NSDS Guidelines update process

 The NSDS Guidelines update process

PARIS21 developed the first NSDS Guidelines in 2004. Based upon a decade of experience in almost one hundred countries, the NSDS guidelines have been revisited in order to enhance and adapt the tool based on assessments made and the views of users and producers within the changing development context. On 2 April 2014, the NSDS guidelines 2.0 were officially launched at the PARIS21 Annual Meetings.

Since then, the NSDS Guidelines are updated on an annual basis, based on experience and feedback from users in all continents, changes in the international agenda, and new approaches and innovations developed by practitioners, with the aim to create a living document that is updated on a continuous basis to keep abreast with the changing global, regional and national environment. To answer this evolving context, and in order to monitor the evolution of the NSDS Guidelines in an efficient and structured manner, the PARIS21 Secretariat has established an NSDS Guidelines Reference Group with experts from countries and organisations from all regions. The updates approved by the Reference Group are included in the website each year in April.

Why NSDS guidelines annual updates?

Share good practices

Most of all the necessary elements for designing, implementing and managing the National Strategy for the Development of Statistics (NSDS) process were present in the previous guidelines.
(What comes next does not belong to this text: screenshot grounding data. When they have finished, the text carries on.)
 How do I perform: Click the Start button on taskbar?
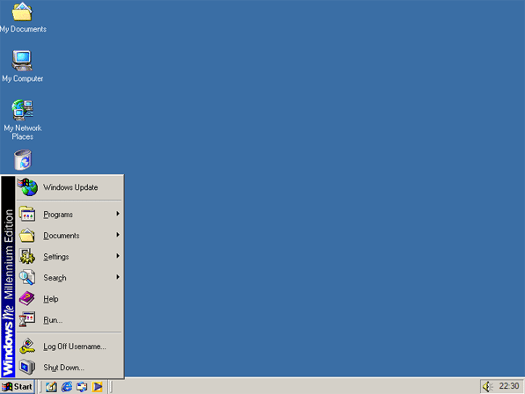tap(18, 387)
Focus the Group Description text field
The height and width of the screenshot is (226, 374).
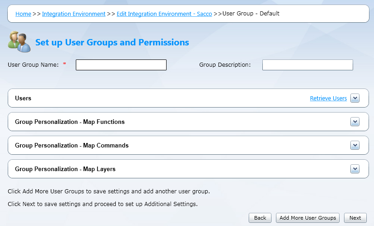click(307, 65)
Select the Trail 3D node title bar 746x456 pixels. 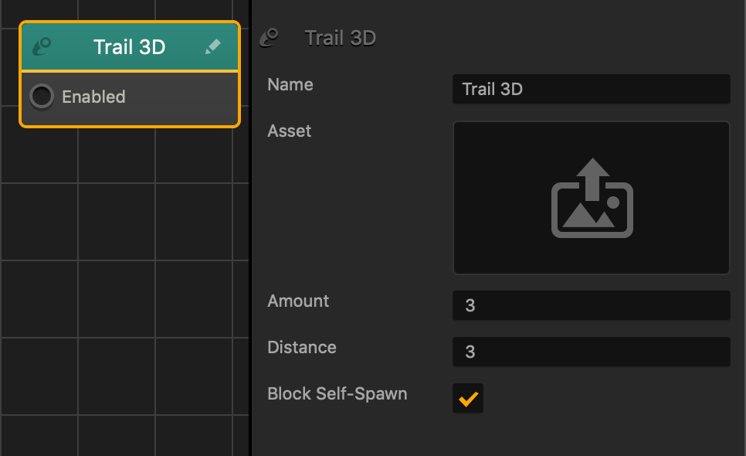[x=130, y=46]
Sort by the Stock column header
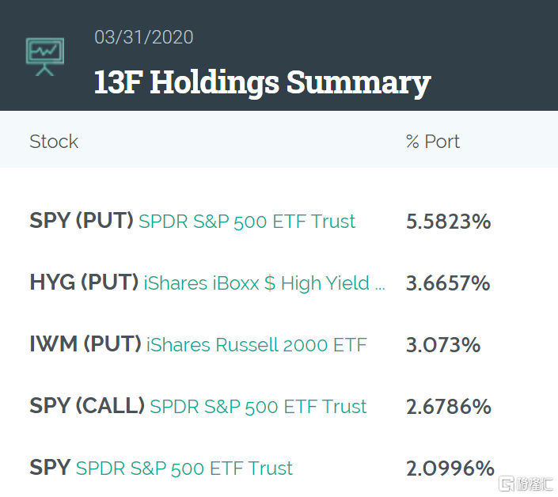 click(54, 142)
However, the structure of the document (organised in 10 chapters) was not always easy to handle since it was mainly theoretical and not always illustrated by concrete examples or good practices. By 2015, nearly 100 developing countries have gained considerable experience in the NSDS process, and every year new NSDSs are prepared, implemented, and evaluated. In addition new tools are developed to support countries in the preparation, costing, planning and evaluation of their NSDSs. The latest good practices and the new tools are integrated and made accessible on this website.  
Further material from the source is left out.